7.2 On-air reference
The self-consistency tests validate the transcription against itself: the frame geometry, sync word, FICH field layout and the CRC → Golay → convolution → interleave coding chains are the published YSF structure and round-trip exactly. The final interoperability step — decoding a real off-air System Fusion signal — is not claimed here (see §8): the exact interleave orderings, the whitening seed/polynomial, the K=5 generator polynomials and YSF's precise V/D2 voice-bit protection are the module's on-air-interop refinements, not verified against captured Yaesu frames. The C4FM modem itself (p25/demod.py) is validated against P25 off-air captures via the P25 path.
8. Limitations
Stated honestly, roughly in order of impact. The module docstring draws the line precisely: "Spec-accurate: frame geometry, sync word, FICH field layout and the coding chains are the published structure. The interleave orderings, whitening seed, K=5 polynomials and YSF's exact V/D2 voice-bit protection (here the ambe.py half-rate channel frame) are the on-air interop refinements."
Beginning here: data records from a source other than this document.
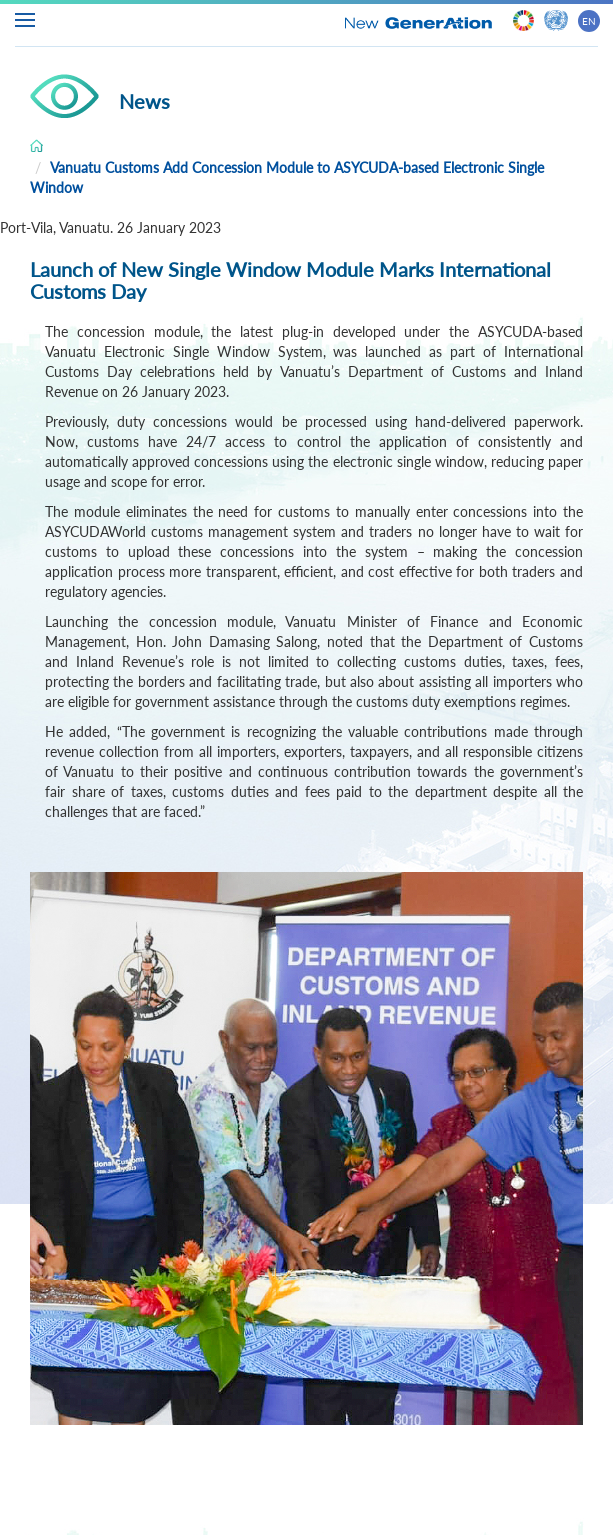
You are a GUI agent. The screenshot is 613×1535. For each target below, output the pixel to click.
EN (589, 21)
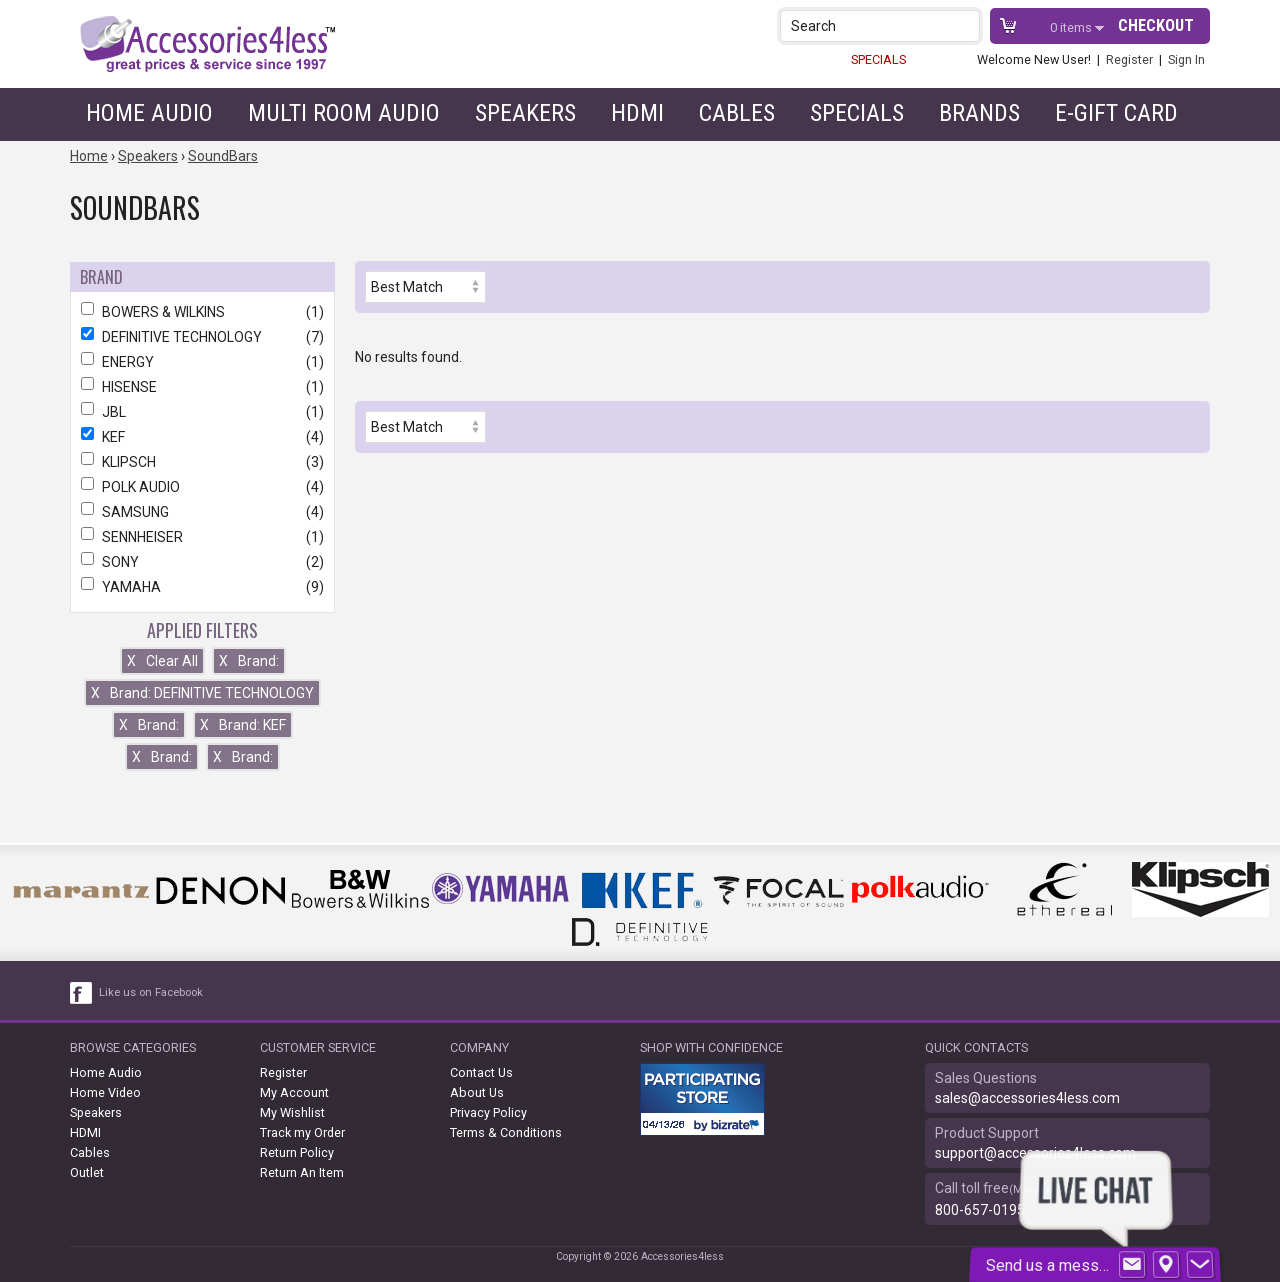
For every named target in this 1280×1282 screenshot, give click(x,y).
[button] (966, 25)
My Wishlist (292, 1112)
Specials (857, 113)
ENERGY (202, 362)
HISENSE (202, 387)
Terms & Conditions (506, 1132)
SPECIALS (878, 59)
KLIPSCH (202, 462)
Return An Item (302, 1172)
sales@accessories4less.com (1027, 1098)
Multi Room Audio (344, 113)
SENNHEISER (202, 537)
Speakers (525, 113)
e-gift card (1116, 113)
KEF (202, 437)
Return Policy (297, 1152)
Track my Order (302, 1132)
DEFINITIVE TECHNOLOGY (202, 337)
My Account (294, 1092)
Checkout (1156, 25)
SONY (202, 562)
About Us (477, 1092)
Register (1129, 59)
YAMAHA (202, 587)
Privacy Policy (488, 1112)
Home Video (105, 1092)
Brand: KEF (243, 725)
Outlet (87, 1172)
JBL (202, 412)
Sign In (1186, 59)
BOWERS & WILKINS (202, 312)
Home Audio (149, 113)
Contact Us (481, 1072)
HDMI (637, 113)
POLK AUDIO (202, 487)
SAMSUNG (202, 512)
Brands (979, 113)
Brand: (249, 661)
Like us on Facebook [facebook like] (151, 992)
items (1072, 27)
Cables (737, 113)
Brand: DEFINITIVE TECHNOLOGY (202, 693)
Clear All (162, 661)
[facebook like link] (82, 993)
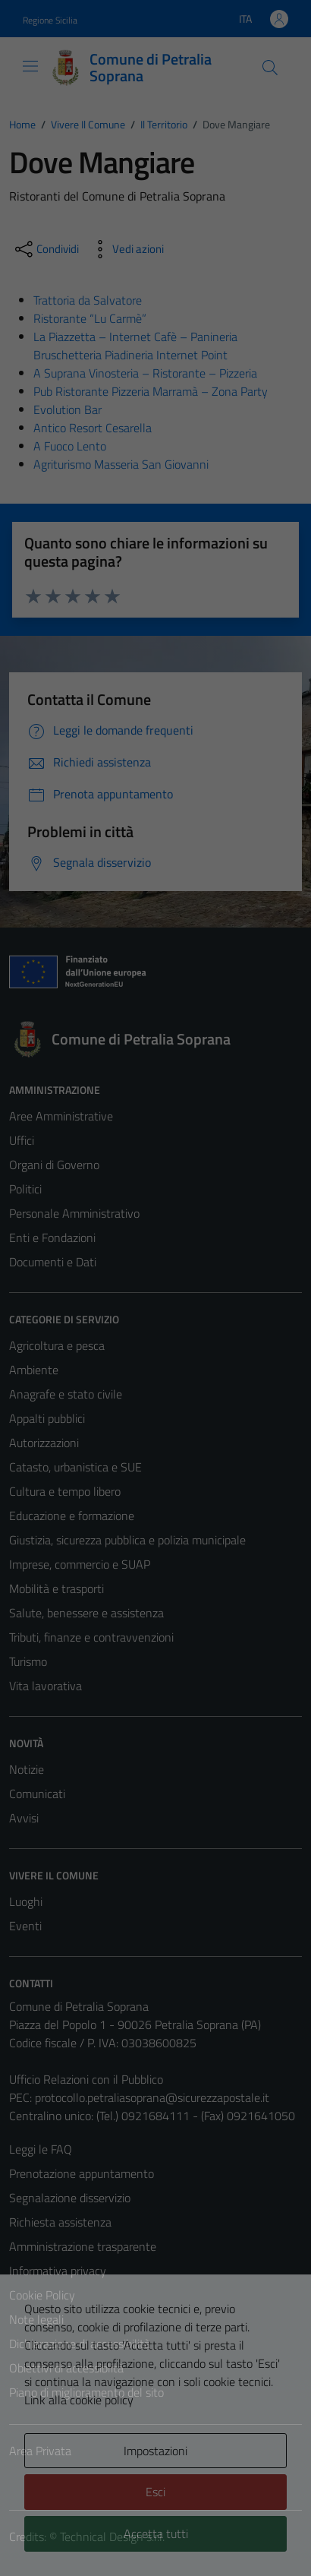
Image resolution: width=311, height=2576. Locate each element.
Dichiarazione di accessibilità (79, 2343)
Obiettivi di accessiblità (66, 2368)
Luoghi (25, 1901)
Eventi (25, 1926)
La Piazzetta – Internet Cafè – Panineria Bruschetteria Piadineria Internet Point (135, 345)
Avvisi (24, 1818)
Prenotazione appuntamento (81, 2173)
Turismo (28, 1661)
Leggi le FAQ (40, 2149)
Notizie (26, 1769)
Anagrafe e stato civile (65, 1394)
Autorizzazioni (44, 1442)
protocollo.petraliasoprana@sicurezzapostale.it (152, 2097)
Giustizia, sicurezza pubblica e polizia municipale (127, 1540)
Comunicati (37, 1793)
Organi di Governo (54, 1164)
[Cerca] (270, 67)
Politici (25, 1189)
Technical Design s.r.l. (112, 2536)
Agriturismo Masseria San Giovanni (121, 464)
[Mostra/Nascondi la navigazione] (30, 66)
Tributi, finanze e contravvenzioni (91, 1637)
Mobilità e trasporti (56, 1588)
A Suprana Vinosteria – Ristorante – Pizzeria (145, 373)
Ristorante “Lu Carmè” (89, 318)
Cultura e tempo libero (65, 1491)
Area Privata (40, 2451)
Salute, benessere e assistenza (86, 1613)
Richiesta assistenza (60, 2222)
- Not bit-exact against real YSF. The interleave orderings (20×10 FICH, 20×18 DCH), the whitening seed/polynomial (0x7F, x⁷+x⁴+1), the K=5 generator polynomials (0o23/0o35) and the VCH voice-bit protection (the
ambe.py72-bit half-rate channel frame) are plausible, self-consistent reconstructions — not confirmed against captured on-air Yaesu frames. A real System Fusion radio would not necessarily interoperate with this receiver until these are matched to the published/observed values. - AMBE audio is native but not yet bit-exact. The voice path is fully in-repo (AMBE codec + MBE vocoder), but DVSI's exact AMBE+2 VQ tables, PN seed constant and inter-frame prediction are still to be transcribed for bit-exact on-air audio — the same stance as the IMBE spec. Recovered speech is intelligible-but-approximate until then.
- DN mode only. Only V/D type 2 (DN) is implemented. Voice-FR ("Wide"/VW), Data-FR and V/D mode 1 are C4FM but not decoded; the full-rate voice payload layout is not handled.
- FICH semantics are shallow. The decoder round-trips the ten FICH fields as raw values but only
fianddtdrive behaviour; block-sequence (bn/bt), call-mode (cm) and DG-ID/squelch (sql/sq) are surfaced, not acted on. - Block-at-a-time timing, no tracking. Sync and symbol timing are one-shot searches over the buffer (inherited from
p25/demod.py), with no per-symbol tracking loop — fine for clean captures, weaker on drifting or very weak signals. - No YSF network / Wires-X layer. This is the RF frame decoder only; the Wires-X internet-linking layer, DG-ID group management and reflector routing are out of scope.
None of these change the architecture — they are the natural next increments on a working native receive chain.
9. References
- Yaesu System Fusion / C4FM Digital — Yaesu's amateur digital-voice system (C4FM 4-level FSK, 4800 sym/s, DN / VW modes, AMS). The frame geometry, 40-bit sync, FICH field layout and the CRC → Golay → convolution → interleave coding chains follow the published/community-documented YSF structure (cited
ysf.py). - AMBE+2 half-rate (TIA-102.BABA family) — the 49-bit → 72-bit voice channel frame shared with DMR and NXDN (EHR); implemented natively in
ambe.py→ the MBE vocoder. - P25 Phase 1 (TIA-102.BAAA) — the C4FM modem (
p25/demod.py) and the Golay(24,12,8)/(23,12,7) codec (p25/fec.py) reused unchanged; see P25. - In-repo implementation:
app/radio/ysf.py; the reused modem/FECapp/radio/p25/demod.py,app/radio/p25/fec.py; the voice codecapp/radio/ambe.py; tests intest_ysf.py. - Cross-links: AMBE (the half-rate voice channel frame), P25 (shared C4FM modem + Golay), MBE vocoder (AMBE parameters → PCM), NXDN (reuses this K=5 convolution + Viterbi with punctured/erasure inputs).